(Records from a data collection)
——————

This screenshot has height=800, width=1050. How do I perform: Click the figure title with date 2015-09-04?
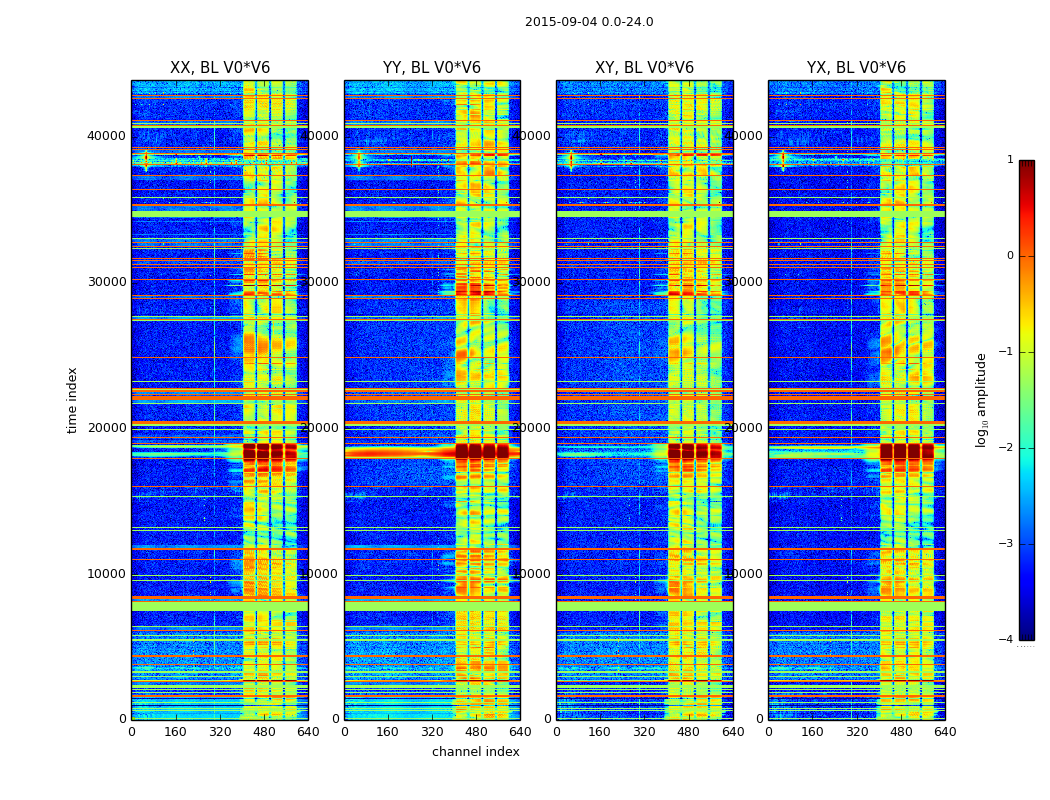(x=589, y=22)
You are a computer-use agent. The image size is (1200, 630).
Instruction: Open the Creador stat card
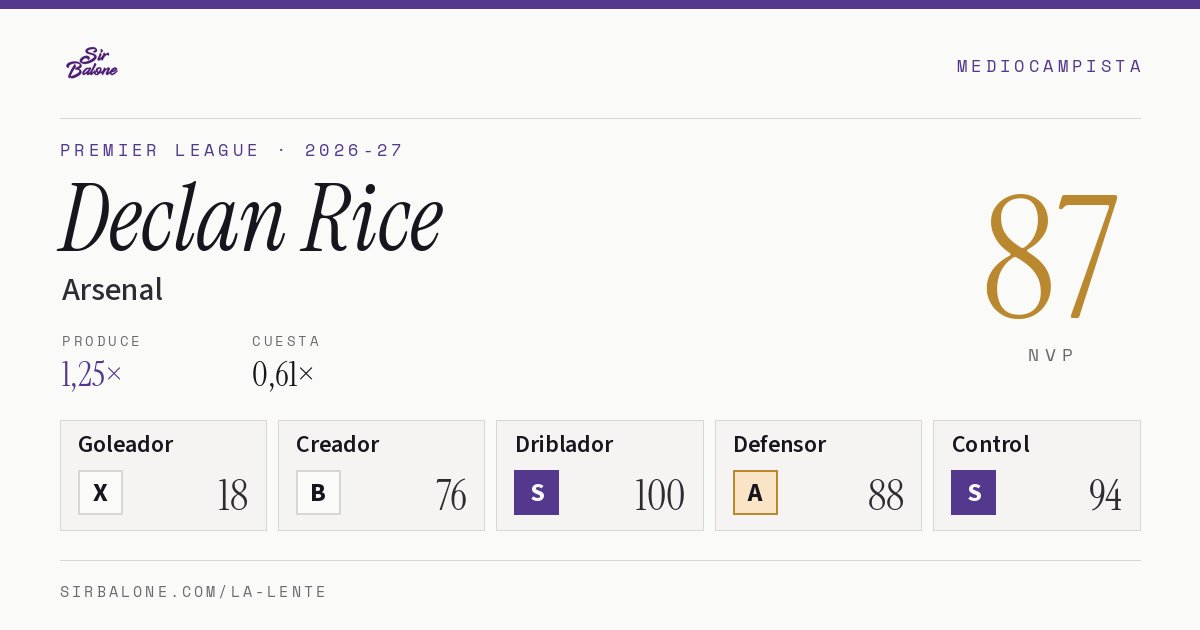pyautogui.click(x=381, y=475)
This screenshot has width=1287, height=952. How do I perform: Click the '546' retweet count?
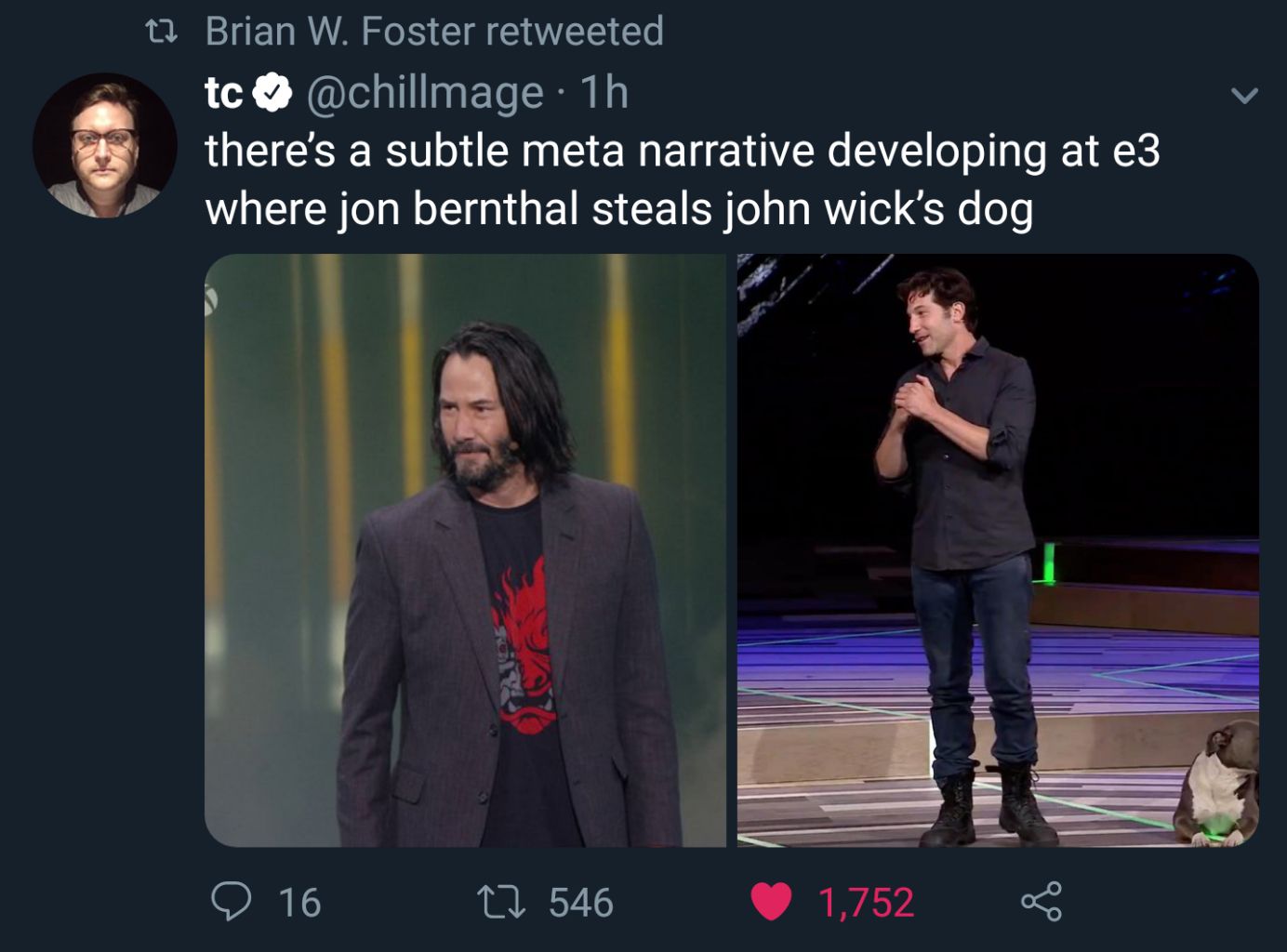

——————

> **TASK ITEM**
I'd like every record printed exactly, with the pictures left out.

> **TASK SOLUTION**
This screenshot has height=800, width=1050. How do I perform: Click the figure title with date 2015-09-04?
(x=589, y=22)
You are a computer-use agent. The image size is (1200, 630).
Instruction: Open the Creador stat card
pyautogui.click(x=381, y=475)
This screenshot has width=1287, height=952. How do I perform: Click the '546' retweet count?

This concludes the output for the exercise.